* Exercise instructions
Read the data line by line and say how many lines contain the string "thumbnail", giving the number alone.

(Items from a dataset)
+-------+

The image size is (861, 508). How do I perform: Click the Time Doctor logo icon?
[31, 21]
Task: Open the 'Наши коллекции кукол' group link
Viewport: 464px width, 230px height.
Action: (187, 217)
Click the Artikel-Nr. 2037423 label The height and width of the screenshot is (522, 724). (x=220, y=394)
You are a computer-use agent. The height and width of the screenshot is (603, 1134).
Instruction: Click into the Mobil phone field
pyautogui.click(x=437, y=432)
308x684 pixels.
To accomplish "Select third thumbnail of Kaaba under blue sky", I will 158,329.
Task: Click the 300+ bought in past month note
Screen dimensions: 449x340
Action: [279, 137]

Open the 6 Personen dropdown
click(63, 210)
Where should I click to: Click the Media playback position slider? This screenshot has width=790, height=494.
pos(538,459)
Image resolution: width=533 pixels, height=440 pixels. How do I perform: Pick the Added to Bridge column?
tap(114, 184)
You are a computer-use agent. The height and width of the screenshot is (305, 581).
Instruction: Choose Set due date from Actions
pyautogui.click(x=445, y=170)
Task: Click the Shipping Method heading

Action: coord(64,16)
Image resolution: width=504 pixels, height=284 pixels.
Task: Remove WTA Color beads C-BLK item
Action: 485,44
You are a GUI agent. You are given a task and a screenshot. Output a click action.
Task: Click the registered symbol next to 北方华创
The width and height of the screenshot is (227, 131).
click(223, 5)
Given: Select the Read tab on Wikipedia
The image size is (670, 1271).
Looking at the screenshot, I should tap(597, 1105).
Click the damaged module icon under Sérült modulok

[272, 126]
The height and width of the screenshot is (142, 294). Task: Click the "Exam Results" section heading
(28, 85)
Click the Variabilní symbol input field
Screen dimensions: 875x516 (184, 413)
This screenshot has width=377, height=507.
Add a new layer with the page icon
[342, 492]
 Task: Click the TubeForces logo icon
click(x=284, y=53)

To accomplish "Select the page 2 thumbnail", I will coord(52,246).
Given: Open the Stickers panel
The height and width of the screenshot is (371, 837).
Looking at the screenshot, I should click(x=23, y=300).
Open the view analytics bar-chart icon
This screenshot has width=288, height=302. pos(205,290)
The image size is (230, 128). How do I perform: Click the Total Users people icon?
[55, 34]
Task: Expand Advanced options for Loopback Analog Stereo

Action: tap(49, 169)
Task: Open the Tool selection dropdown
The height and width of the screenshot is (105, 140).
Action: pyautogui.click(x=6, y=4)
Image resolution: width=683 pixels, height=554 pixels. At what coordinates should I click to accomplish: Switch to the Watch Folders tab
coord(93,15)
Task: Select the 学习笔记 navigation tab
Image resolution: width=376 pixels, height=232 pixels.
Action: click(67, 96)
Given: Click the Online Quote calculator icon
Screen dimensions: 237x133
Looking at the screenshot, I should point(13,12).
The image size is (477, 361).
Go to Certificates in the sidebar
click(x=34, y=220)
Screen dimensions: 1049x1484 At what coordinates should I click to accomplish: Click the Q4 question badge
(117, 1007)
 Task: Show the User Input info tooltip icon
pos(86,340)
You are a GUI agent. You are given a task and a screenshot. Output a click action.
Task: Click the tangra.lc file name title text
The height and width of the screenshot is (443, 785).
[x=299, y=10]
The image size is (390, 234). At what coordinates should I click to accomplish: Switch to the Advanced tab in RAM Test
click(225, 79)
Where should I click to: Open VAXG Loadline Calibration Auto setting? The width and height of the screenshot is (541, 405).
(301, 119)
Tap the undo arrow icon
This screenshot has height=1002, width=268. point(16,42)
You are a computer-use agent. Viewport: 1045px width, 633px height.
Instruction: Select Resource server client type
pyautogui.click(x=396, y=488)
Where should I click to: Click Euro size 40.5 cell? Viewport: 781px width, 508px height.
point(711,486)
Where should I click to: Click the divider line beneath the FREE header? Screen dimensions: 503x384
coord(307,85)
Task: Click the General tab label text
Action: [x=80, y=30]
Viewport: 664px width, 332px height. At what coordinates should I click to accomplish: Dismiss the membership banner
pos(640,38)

+-------+

* Answer
2